Any way, the more I read from the book, the more I am totally convinced that ‘don’t go back,’ though the hardest decision one might take, is also the right decision. It something like; forgive but don’t forget. Or, time never goes back, so why would you? Or, don’t cry over spilled milk! These all could be hard decisions taken in different ways and on different occasions.

My point can apply to places, people, and even careers. Once you step out of something, you change and so do the others. You become a different person, and so will your old place, your old friends, and your work experience. It will be not only disappointing but also torturous to imagine yourself, the others, or your old place, the same as in the old days.

So, the best, though also the hardest, is to not go back which of course doesn’t mean abandonment. Eventully, you will call your old friend, visit your old place, and relish the memories of your old job. But that will be it, no more expectations, no more memories.


Does this make any sense? Hope it does.



With all the best wishes,

Nahla

Just writing

Safe place

Have you ever found yourself having to move to another place? A totally different place? Or, perhaps, to a bit farther from the familiar place, faces, and things you used to see and live with?

I did.

Whether you planned for that change or it was imposed on you, whether you are happy or mad about it, the result is the same: you have to move.

And you move becuase it was time to leave that certain place, those certain people, and the those certain things you have been doing. Perhaps it’s to make a new beginning, a new life, new friends, or new projects. But, perhaps it’s also to move you into a safer place. That doesn’t necessarily mean being saved from natural catastrophes. But there could be other types of catastrophes; social, personal, emotional or even moral.

In my heart, I believe it’s mainly God’s timing. It is a divine mercy. God is the One who knows best, and He is the One who will always put us in a safe place.

With all the best wishes,

Nahla

Just writing

Change the world!

What change, big or small, would you like your blog to make in the world?

Should it be to change the world? Isn’t it changing already every second? Isn’t it full enough with “influencers” who believe they are the new inspirational figures in our changing world.

Honestly, years ago, when I started blogging I was not thinking about changing the world but changing myself. That can’t be selfishness, can it?

Anyway, my first thought was to write again, to practise a hobby I had long forgotten, and to turn my voice into written words. My second thought was to change my daily routine, my social media circle, and my everyday conversations. And, my third thought was to be the writer I have once dreamed to be.

So, and back to the issue of  changing world, I hope my blog would encourage others to write, to smile, and to believe that life is not an accident.

With all the best wishes,

Nahla

Just writing

There is a time

There is a time to accept change, to make new beginnings. If you haven’t planned for things to change, and if the change has taken you by surprise, then I believe you have to accept it.
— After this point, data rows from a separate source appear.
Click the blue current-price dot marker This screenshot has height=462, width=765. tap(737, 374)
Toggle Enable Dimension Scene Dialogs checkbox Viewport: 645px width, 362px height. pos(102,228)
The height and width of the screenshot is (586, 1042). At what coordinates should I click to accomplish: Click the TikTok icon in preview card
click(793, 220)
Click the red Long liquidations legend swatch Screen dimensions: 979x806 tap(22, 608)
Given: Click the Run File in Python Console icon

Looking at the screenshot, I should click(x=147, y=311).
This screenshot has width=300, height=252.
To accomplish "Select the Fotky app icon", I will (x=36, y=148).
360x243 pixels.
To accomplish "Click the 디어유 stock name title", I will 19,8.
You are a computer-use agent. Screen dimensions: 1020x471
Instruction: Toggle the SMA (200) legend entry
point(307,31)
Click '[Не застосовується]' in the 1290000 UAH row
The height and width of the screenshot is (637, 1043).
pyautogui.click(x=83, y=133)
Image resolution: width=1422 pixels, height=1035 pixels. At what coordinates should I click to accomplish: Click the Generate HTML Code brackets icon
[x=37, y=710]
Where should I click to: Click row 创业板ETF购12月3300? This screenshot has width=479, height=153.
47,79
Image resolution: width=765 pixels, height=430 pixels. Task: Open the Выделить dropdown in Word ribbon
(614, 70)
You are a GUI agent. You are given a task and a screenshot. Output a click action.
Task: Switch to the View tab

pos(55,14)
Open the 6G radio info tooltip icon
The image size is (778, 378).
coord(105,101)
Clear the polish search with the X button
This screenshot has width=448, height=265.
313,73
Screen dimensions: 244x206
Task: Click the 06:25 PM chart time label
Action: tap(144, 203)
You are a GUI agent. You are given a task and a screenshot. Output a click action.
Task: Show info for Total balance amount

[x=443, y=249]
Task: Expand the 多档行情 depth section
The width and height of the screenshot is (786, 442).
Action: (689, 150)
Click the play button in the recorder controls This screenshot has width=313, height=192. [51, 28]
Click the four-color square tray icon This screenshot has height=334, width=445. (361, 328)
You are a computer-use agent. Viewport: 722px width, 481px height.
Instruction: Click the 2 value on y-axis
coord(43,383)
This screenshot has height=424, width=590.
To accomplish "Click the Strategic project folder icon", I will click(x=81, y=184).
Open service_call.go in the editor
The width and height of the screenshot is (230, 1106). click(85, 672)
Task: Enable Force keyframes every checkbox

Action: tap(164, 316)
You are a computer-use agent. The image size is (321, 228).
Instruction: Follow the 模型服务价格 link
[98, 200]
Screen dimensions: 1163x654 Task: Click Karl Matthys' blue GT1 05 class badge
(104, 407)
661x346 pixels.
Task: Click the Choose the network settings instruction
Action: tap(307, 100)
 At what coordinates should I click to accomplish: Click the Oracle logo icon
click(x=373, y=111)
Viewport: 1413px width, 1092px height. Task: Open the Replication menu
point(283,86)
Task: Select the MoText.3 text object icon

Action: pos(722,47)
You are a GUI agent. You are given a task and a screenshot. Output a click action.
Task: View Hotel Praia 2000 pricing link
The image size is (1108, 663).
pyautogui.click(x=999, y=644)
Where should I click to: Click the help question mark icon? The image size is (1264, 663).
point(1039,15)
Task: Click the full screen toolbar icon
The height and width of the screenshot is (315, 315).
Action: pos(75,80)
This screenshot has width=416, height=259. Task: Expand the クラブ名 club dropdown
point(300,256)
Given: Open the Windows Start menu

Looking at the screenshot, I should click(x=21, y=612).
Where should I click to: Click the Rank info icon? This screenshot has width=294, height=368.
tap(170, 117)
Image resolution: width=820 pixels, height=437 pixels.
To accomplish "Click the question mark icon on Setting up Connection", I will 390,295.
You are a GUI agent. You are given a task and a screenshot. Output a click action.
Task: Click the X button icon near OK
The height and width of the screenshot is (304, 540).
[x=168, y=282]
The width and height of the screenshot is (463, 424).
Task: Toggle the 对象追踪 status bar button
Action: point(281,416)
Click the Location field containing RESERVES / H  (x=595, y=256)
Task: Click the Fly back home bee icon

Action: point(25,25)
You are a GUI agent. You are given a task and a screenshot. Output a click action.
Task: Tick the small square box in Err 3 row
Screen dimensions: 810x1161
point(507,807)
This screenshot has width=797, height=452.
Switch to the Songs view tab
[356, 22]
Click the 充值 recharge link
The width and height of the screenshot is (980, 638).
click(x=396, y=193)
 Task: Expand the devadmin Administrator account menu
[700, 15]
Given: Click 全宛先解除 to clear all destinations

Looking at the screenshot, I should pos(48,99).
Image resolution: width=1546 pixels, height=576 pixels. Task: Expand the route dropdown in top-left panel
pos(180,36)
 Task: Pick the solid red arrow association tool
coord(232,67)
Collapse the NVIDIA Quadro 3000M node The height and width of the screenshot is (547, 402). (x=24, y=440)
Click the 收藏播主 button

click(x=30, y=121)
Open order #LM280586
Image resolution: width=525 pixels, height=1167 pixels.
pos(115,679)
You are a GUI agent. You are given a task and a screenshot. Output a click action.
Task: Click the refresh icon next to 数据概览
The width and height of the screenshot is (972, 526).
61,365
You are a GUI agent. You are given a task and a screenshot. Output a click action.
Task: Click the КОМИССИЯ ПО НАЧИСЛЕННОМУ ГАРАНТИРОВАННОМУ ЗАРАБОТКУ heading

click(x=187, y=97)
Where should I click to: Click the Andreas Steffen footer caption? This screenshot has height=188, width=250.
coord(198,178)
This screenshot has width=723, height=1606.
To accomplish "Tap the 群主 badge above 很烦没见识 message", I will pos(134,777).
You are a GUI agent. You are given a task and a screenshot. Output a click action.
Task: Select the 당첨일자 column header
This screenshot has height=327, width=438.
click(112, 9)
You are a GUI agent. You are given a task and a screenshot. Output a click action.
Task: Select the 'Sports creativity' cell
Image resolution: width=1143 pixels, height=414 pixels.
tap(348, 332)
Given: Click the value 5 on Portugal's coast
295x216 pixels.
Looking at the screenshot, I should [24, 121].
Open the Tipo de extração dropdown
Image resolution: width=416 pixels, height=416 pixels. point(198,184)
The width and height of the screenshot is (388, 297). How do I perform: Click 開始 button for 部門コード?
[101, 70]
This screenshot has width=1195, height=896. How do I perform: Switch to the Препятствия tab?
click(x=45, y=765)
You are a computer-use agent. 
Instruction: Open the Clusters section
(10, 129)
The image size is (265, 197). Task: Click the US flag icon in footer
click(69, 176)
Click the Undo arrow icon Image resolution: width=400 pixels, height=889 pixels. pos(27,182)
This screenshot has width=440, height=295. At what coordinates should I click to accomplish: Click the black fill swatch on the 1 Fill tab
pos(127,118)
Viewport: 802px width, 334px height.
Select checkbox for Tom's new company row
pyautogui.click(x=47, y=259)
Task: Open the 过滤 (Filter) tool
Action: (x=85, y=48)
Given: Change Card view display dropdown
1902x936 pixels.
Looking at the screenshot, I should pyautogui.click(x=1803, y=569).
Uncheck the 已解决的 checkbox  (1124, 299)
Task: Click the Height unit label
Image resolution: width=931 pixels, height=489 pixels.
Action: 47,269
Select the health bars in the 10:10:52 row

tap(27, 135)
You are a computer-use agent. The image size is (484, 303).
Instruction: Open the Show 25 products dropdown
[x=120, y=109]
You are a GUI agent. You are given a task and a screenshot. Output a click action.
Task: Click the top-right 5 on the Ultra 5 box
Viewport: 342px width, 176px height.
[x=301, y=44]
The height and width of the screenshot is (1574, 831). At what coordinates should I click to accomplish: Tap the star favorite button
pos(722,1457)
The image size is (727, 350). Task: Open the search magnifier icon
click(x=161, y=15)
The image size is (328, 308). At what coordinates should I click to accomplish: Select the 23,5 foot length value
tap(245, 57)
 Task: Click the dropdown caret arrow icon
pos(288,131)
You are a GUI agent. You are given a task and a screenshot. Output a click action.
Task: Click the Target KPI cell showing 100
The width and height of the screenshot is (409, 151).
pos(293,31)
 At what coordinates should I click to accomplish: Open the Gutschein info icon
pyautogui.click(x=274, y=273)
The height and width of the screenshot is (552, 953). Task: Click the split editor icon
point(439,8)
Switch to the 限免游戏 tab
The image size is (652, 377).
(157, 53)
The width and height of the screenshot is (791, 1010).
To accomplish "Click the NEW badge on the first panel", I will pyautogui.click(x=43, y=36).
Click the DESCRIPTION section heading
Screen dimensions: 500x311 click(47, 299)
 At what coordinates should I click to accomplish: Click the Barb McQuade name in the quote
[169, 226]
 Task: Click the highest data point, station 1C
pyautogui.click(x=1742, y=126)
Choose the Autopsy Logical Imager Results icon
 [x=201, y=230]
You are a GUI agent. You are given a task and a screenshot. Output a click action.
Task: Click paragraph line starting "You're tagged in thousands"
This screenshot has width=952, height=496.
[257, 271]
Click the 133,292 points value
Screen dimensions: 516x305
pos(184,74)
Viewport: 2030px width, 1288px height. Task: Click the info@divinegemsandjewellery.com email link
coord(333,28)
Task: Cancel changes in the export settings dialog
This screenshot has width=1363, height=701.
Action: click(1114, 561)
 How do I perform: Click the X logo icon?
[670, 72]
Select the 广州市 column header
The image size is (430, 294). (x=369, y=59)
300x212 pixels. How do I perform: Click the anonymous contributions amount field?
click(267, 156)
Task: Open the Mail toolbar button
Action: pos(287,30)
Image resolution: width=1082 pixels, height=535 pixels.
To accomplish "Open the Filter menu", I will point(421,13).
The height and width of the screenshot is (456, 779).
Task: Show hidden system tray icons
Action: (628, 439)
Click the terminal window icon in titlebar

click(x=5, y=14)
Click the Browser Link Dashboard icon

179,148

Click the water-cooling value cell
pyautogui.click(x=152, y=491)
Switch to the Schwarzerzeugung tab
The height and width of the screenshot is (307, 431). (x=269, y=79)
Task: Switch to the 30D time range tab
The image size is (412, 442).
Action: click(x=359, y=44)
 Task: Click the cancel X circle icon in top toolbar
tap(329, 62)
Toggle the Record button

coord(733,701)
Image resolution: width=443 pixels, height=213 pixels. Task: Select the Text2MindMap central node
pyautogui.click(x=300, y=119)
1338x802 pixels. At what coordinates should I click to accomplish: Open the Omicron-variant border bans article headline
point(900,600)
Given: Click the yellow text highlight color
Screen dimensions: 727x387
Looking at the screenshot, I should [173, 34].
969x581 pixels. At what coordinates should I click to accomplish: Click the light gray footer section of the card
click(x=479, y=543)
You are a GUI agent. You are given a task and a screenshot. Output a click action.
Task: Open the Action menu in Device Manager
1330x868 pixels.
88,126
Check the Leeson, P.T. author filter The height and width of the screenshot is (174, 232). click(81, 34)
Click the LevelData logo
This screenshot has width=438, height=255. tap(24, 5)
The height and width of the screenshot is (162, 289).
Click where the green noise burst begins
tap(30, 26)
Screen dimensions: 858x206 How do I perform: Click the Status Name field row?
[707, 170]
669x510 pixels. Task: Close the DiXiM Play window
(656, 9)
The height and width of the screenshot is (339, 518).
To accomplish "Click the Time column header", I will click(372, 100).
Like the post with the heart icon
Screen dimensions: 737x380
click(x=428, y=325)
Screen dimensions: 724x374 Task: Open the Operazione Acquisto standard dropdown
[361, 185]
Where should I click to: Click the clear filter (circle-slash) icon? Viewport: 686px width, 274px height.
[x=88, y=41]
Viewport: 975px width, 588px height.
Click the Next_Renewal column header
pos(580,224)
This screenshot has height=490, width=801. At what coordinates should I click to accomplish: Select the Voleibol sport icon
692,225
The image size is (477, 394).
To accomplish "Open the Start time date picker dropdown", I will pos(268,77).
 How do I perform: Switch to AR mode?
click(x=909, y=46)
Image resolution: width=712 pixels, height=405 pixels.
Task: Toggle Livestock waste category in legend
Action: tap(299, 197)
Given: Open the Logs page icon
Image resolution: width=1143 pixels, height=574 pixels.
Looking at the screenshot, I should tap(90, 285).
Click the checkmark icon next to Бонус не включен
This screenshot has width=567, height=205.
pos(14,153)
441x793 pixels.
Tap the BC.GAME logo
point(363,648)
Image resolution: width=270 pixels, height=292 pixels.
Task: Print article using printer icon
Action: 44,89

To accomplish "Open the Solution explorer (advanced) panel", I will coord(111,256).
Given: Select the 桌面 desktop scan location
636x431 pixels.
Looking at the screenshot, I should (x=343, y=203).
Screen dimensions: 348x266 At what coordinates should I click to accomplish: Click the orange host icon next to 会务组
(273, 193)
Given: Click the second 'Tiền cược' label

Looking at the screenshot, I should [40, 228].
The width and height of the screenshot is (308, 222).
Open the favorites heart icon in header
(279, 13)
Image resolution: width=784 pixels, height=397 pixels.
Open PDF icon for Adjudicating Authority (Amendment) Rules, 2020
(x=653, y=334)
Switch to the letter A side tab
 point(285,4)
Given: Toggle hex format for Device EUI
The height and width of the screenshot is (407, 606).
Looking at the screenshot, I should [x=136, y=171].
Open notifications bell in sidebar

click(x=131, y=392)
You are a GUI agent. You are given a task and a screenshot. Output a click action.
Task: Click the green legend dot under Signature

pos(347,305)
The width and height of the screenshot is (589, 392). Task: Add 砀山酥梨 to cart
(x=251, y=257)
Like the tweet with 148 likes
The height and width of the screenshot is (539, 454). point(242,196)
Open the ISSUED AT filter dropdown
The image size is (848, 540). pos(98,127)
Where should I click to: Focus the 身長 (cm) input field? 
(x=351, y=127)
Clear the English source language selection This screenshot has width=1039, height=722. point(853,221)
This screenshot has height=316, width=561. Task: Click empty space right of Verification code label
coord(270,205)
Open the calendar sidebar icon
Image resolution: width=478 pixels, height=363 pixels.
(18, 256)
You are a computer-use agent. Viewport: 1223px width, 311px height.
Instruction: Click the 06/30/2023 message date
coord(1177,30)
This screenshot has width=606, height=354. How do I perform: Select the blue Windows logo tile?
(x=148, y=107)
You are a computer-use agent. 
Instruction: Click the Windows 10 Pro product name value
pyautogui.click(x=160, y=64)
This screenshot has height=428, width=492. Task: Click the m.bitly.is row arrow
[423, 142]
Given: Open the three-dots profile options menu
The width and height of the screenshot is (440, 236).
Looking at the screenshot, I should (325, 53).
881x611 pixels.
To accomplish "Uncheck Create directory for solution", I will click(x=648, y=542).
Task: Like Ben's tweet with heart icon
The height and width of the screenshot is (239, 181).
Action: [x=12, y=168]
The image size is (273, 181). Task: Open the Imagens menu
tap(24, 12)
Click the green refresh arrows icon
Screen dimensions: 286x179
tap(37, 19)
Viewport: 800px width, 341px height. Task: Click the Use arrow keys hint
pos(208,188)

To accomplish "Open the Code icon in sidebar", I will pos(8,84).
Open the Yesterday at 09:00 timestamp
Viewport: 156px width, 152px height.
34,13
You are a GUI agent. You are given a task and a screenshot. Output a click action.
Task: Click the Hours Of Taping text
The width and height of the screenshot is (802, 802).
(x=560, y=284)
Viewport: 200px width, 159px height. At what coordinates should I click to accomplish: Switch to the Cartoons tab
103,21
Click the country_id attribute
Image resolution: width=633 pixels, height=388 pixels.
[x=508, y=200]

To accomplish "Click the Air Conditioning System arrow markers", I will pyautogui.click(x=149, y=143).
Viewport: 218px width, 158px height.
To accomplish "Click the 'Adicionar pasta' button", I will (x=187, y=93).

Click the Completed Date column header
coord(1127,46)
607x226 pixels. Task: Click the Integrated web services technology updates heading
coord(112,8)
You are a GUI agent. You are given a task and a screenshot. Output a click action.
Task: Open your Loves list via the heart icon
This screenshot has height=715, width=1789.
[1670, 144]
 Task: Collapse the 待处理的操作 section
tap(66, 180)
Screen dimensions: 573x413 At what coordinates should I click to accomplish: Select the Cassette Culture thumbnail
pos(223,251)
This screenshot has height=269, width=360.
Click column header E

It’s all like being on a train journey. You have your ticket, and you know your destination, but you are also aware you might need to change trains or there might be some delays. In every circumstance, you have to cooperate, to accept things becuase it will be futile and illogical to stay stuck in the stationary or broken down train.

I have moved quite a lot since my husband and I had decided to make our big move to the UK. Honestly, in every move to a different city, I felt as though change sought me out rather than the other way round. In other words, I have never played the role of a nagging wife, either crying to make changes or fighting to resist any. I accept it. But then, with each move, I found some hidden gifts for me. I met with new people, I learn new things, and I change. 

A godsend is not always desguised as a human. Unexpected changes in our lives can also be divine blessings.